I would suggest you to run your app and use all activities your app contains of and also switching orientation several times, then exit the app and trigger a GC (there's buttons for all of this) after that dump a hprof (this asumes you are using Eclipse) and fire the leak suspects report, use the histogram button to view what allocations have been done and sort of #objects (try to filter on your package name since String / byte[] etc tend to dominate such a leak suspect report even though the don't have to be leaks). A guide to: debugging memory in Android.

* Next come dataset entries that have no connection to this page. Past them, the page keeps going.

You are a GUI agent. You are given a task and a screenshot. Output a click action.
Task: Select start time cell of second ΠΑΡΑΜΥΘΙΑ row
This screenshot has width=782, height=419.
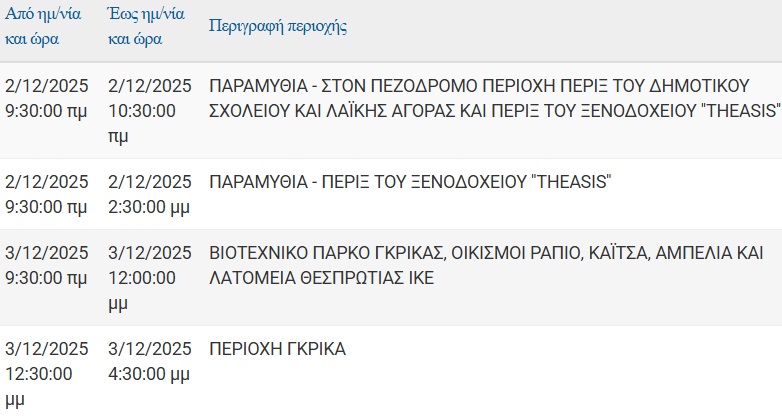[x=46, y=194]
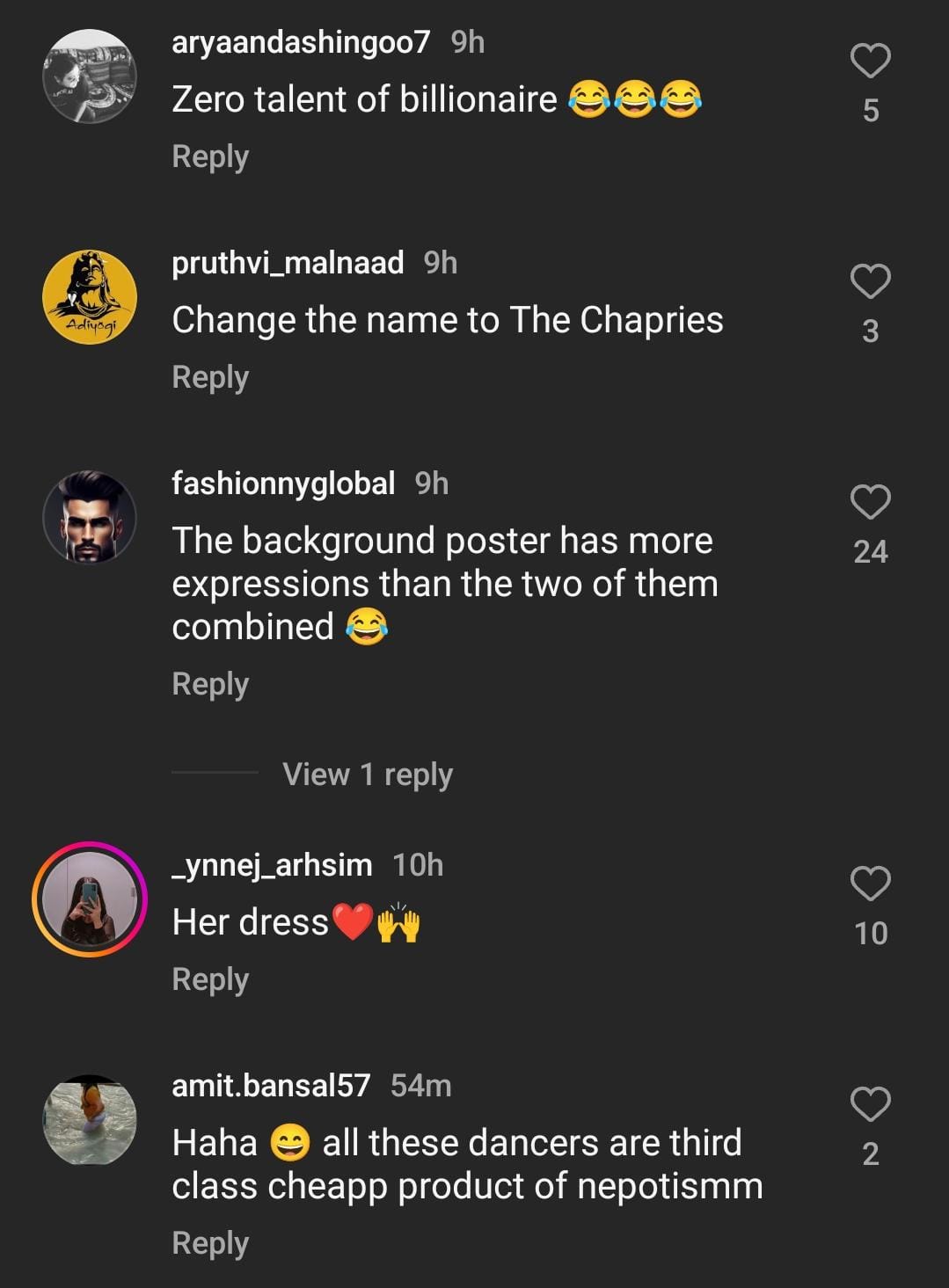The height and width of the screenshot is (1288, 949).
Task: Go to fashionnyglobal's username link
Action: (283, 484)
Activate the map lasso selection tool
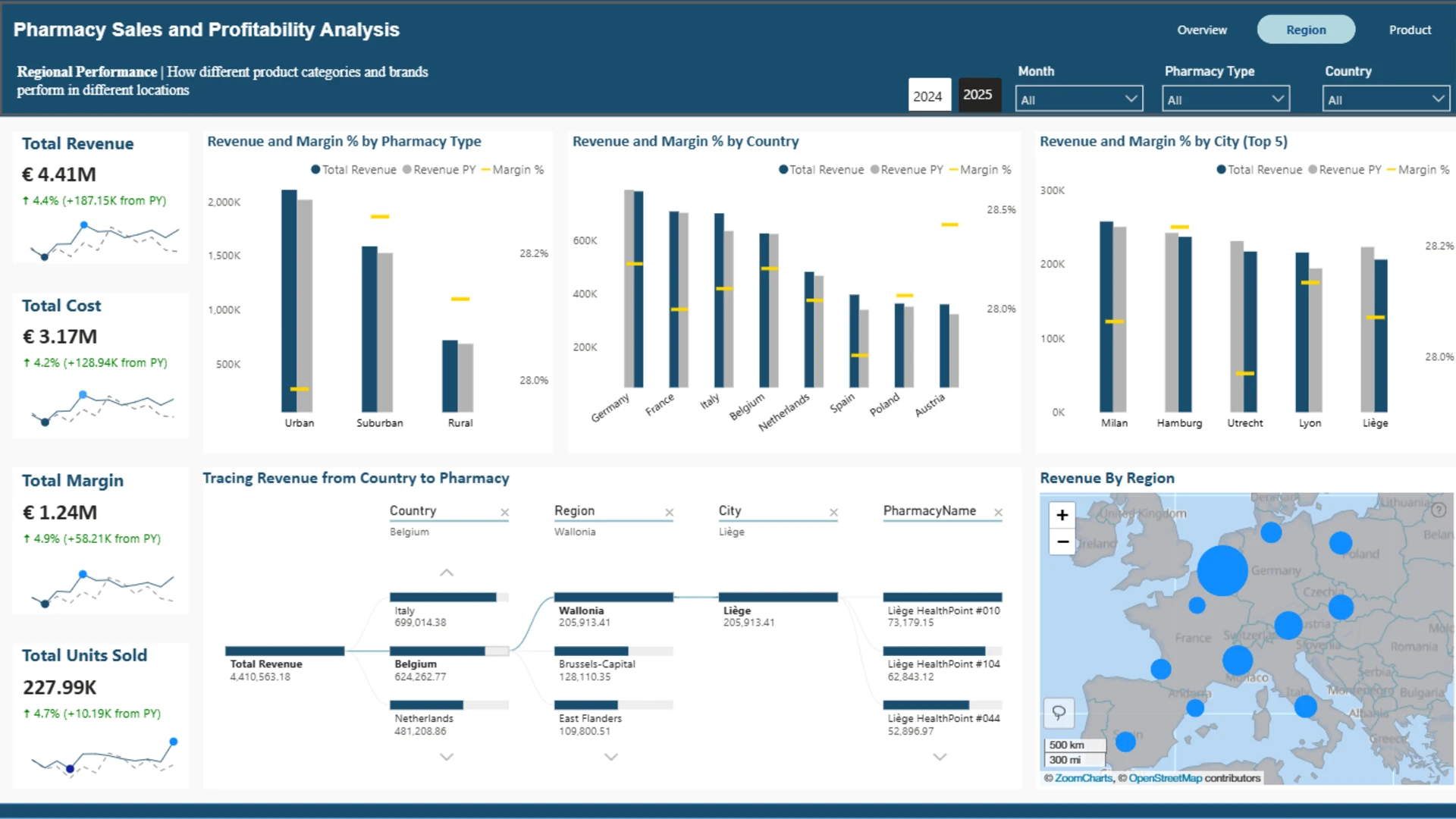The width and height of the screenshot is (1456, 819). 1059,712
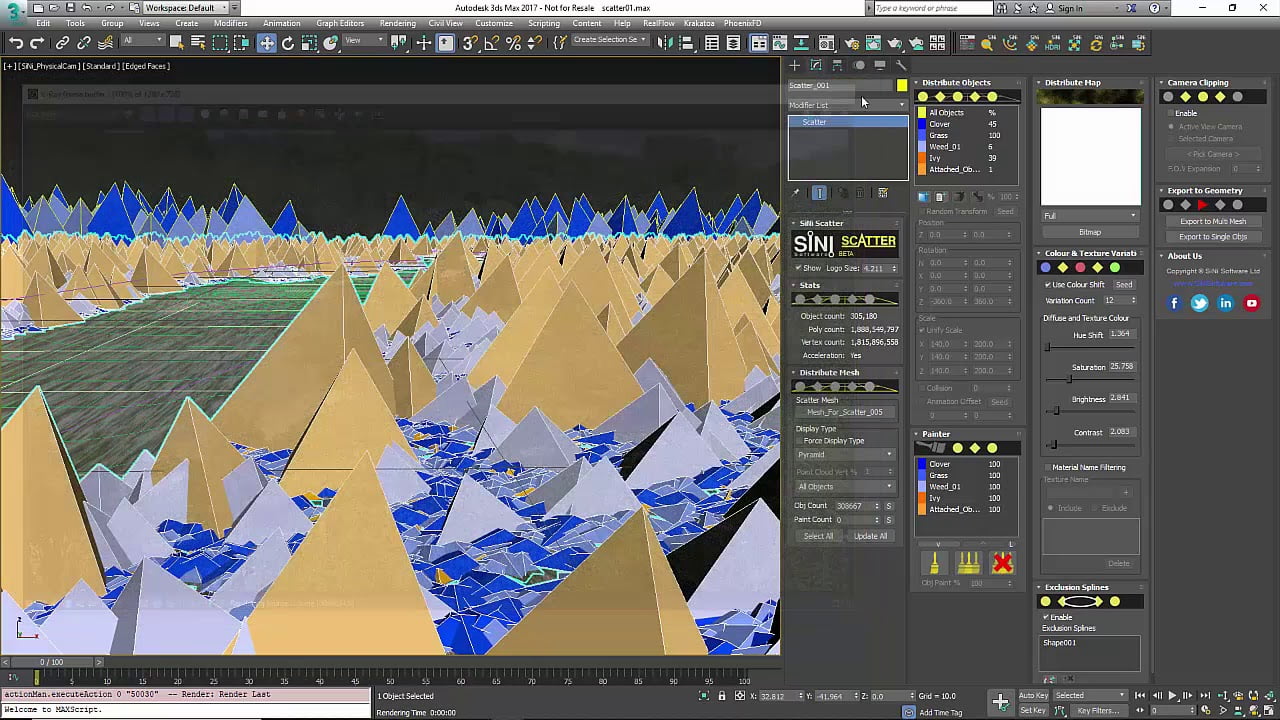Click the Export to Multi Mesh button
1280x720 pixels.
tap(1212, 222)
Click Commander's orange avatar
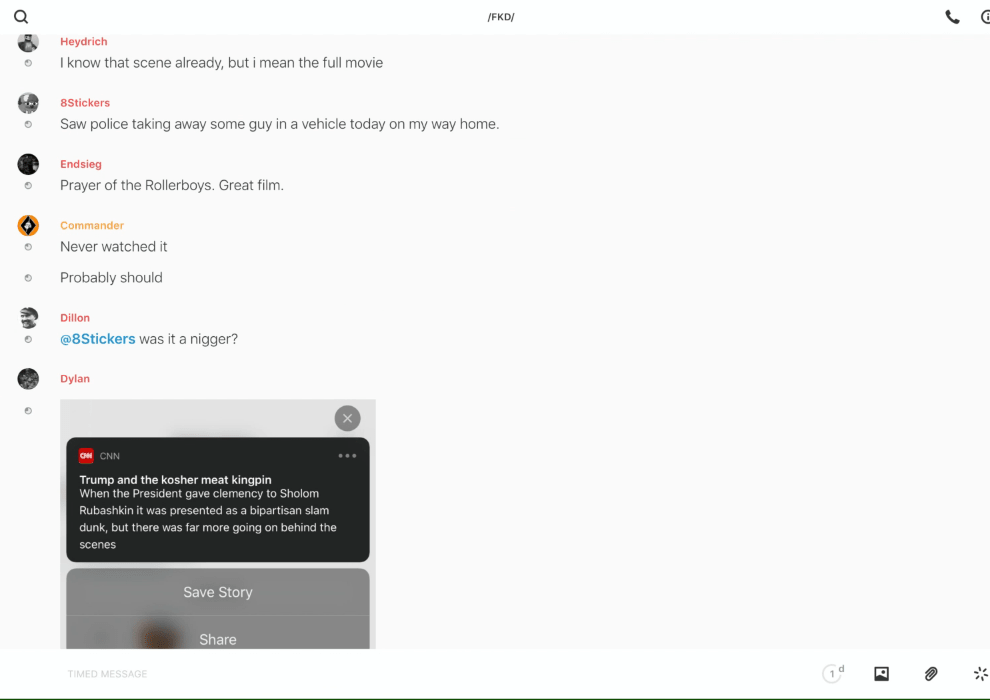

As for your questions to those specific classes (when i say, "could leak a context" i mean activty context, since application is singleton):
Notifications are preferably handled by the Notification.Builder, that one takes a context so holding on to notification in a static variable could leak a context
PendingIntents are obtained from helper methods where context are sent in see PendingIntent could leak context as well
BroadcastReceivers can be registered in manifest (not leaking context here) or at run time, if you are not unregistering in onPause (registering in onResume) you could leak the BroadcastReceiver which in turn leaks the current activity context (this)
SharedPreferences are fetched from the current activity if your activity gets recreated there might be a leak as well
This is a hard topic, that's why i suggest you to profile your are app i suggest in the top of this answer. Other than that i don't quite get the point of holding on to several of the asked classes as static instnace variables, what do you want to achieve with that? Especially if you are not sure if you leak contexts or not.